(Dataset entries)

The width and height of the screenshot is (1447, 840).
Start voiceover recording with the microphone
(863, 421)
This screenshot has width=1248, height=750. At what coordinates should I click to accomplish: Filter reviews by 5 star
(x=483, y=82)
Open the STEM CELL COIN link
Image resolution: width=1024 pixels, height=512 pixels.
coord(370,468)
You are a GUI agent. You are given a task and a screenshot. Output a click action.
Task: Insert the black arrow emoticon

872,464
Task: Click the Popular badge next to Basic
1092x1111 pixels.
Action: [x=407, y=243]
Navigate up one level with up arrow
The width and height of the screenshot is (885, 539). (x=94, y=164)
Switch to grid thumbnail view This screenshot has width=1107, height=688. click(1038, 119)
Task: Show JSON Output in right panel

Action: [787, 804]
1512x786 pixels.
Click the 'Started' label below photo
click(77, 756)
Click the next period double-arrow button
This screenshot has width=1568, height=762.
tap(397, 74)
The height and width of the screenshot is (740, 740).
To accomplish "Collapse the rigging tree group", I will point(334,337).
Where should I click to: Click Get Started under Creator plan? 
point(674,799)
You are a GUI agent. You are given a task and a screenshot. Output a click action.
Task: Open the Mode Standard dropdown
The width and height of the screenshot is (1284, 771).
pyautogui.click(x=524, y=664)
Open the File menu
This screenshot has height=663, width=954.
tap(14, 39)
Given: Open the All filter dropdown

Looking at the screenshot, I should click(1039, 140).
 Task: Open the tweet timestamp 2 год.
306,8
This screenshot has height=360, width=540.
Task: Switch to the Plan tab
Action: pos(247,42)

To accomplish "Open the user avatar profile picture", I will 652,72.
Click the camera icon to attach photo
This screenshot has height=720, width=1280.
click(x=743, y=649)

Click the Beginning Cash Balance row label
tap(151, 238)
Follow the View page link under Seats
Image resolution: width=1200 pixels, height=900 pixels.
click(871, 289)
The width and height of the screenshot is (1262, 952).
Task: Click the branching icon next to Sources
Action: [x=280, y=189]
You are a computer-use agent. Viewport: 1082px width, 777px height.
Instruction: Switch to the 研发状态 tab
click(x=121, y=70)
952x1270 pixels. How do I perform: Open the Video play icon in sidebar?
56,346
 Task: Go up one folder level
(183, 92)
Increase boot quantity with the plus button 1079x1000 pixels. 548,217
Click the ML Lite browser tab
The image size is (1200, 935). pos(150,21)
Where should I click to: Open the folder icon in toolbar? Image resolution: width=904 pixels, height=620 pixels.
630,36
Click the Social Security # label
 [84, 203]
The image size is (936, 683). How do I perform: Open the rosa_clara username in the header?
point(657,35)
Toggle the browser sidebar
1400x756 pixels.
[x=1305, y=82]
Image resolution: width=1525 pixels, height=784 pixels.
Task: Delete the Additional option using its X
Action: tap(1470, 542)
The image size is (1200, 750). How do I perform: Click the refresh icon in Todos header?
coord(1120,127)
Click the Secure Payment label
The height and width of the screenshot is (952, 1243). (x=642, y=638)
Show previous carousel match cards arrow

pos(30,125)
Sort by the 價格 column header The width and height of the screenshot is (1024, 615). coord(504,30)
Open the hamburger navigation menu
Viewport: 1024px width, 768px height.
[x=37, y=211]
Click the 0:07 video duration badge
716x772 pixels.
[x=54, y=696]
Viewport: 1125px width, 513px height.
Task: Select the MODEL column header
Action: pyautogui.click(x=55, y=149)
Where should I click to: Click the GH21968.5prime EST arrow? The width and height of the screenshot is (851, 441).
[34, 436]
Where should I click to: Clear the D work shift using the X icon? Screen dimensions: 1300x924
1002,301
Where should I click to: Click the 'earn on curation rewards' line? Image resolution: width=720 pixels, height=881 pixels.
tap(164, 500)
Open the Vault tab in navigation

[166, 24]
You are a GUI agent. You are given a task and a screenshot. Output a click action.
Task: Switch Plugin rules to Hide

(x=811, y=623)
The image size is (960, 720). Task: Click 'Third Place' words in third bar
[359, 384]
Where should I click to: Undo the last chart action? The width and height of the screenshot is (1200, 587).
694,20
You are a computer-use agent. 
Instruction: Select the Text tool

■ Assignment: Reproduce all the records, exactly and in full.

■ Exercise output:
The width and height of the screenshot is (1447, 840).
Start voiceover recording with the microphone
(863, 421)
This screenshot has width=1248, height=750. At what coordinates should I click to accomplish: Filter reviews by 5 star
(x=483, y=82)
Open the STEM CELL COIN link
Image resolution: width=1024 pixels, height=512 pixels.
coord(370,468)
You are a GUI agent. You are given a task and a screenshot. Output a click action.
Task: Insert the black arrow emoticon

872,464
Task: Click the Popular badge next to Basic
1092x1111 pixels.
Action: [x=407, y=243]
Navigate up one level with up arrow
The width and height of the screenshot is (885, 539). (x=94, y=164)
Switch to grid thumbnail view This screenshot has width=1107, height=688. click(1038, 119)
Task: Show JSON Output in right panel

Action: [787, 804]
1512x786 pixels.
Click the 'Started' label below photo
click(77, 756)
Click the next period double-arrow button
This screenshot has width=1568, height=762.
tap(397, 74)
The height and width of the screenshot is (740, 740).
To accomplish "Collapse the rigging tree group", I will point(334,337).
Where should I click to: Click Get Started under Creator plan? 
point(674,799)
You are a GUI agent. You are given a task and a screenshot. Output a click action.
Task: Open the Mode Standard dropdown
The width and height of the screenshot is (1284, 771).
pyautogui.click(x=524, y=664)
Open the File menu
This screenshot has height=663, width=954.
tap(14, 39)
Given: Open the All filter dropdown

Looking at the screenshot, I should click(1039, 140).
 Task: Open the tweet timestamp 2 год.
306,8
This screenshot has height=360, width=540.
Task: Switch to the Plan tab
Action: pos(247,42)

To accomplish "Open the user avatar profile picture", I will 652,72.
Click the camera icon to attach photo
This screenshot has height=720, width=1280.
click(x=743, y=649)

Click the Beginning Cash Balance row label
tap(151, 238)
Follow the View page link under Seats
Image resolution: width=1200 pixels, height=900 pixels.
click(871, 289)
The width and height of the screenshot is (1262, 952).
Task: Click the branching icon next to Sources
Action: [x=280, y=189]
You are a computer-use agent. Viewport: 1082px width, 777px height.
Instruction: Switch to the 研发状态 tab
click(x=121, y=70)
952x1270 pixels. How do I perform: Open the Video play icon in sidebar?
56,346
 Task: Go up one folder level
(183, 92)
Increase boot quantity with the plus button 1079x1000 pixels. 548,217
Click the ML Lite browser tab
The image size is (1200, 935). pos(150,21)
Where should I click to: Open the folder icon in toolbar? Image resolution: width=904 pixels, height=620 pixels.
630,36
Click the Social Security # label
 [84, 203]
The image size is (936, 683). How do I perform: Open the rosa_clara username in the header?
point(657,35)
Toggle the browser sidebar
1400x756 pixels.
[x=1305, y=82]
Image resolution: width=1525 pixels, height=784 pixels.
Task: Delete the Additional option using its X
Action: tap(1470, 542)
The image size is (1200, 750). How do I perform: Click the refresh icon in Todos header?
coord(1120,127)
Click the Secure Payment label
The height and width of the screenshot is (952, 1243). (x=642, y=638)
Show previous carousel match cards arrow

pos(30,125)
Sort by the 價格 column header The width and height of the screenshot is (1024, 615). coord(504,30)
Open the hamburger navigation menu
Viewport: 1024px width, 768px height.
[x=37, y=211]
Click the 0:07 video duration badge
716x772 pixels.
[x=54, y=696]
Viewport: 1125px width, 513px height.
Task: Select the MODEL column header
Action: pyautogui.click(x=55, y=149)
Where should I click to: Click the GH21968.5prime EST arrow? The width and height of the screenshot is (851, 441).
[34, 436]
Where should I click to: Clear the D work shift using the X icon? Screen dimensions: 1300x924
1002,301
Where should I click to: Click the 'earn on curation rewards' line? Image resolution: width=720 pixels, height=881 pixels.
tap(164, 500)
Open the Vault tab in navigation

[166, 24]
You are a GUI agent. You are given a task and a screenshot. Output a click action.
Task: Switch Plugin rules to Hide

(x=811, y=623)
The image size is (960, 720). Task: Click 'Third Place' words in third bar
[359, 384]
Where should I click to: Undo the last chart action? The width and height of the screenshot is (1200, 587).
694,20
You are a computer-use agent. 
Instruction: Select the Text tool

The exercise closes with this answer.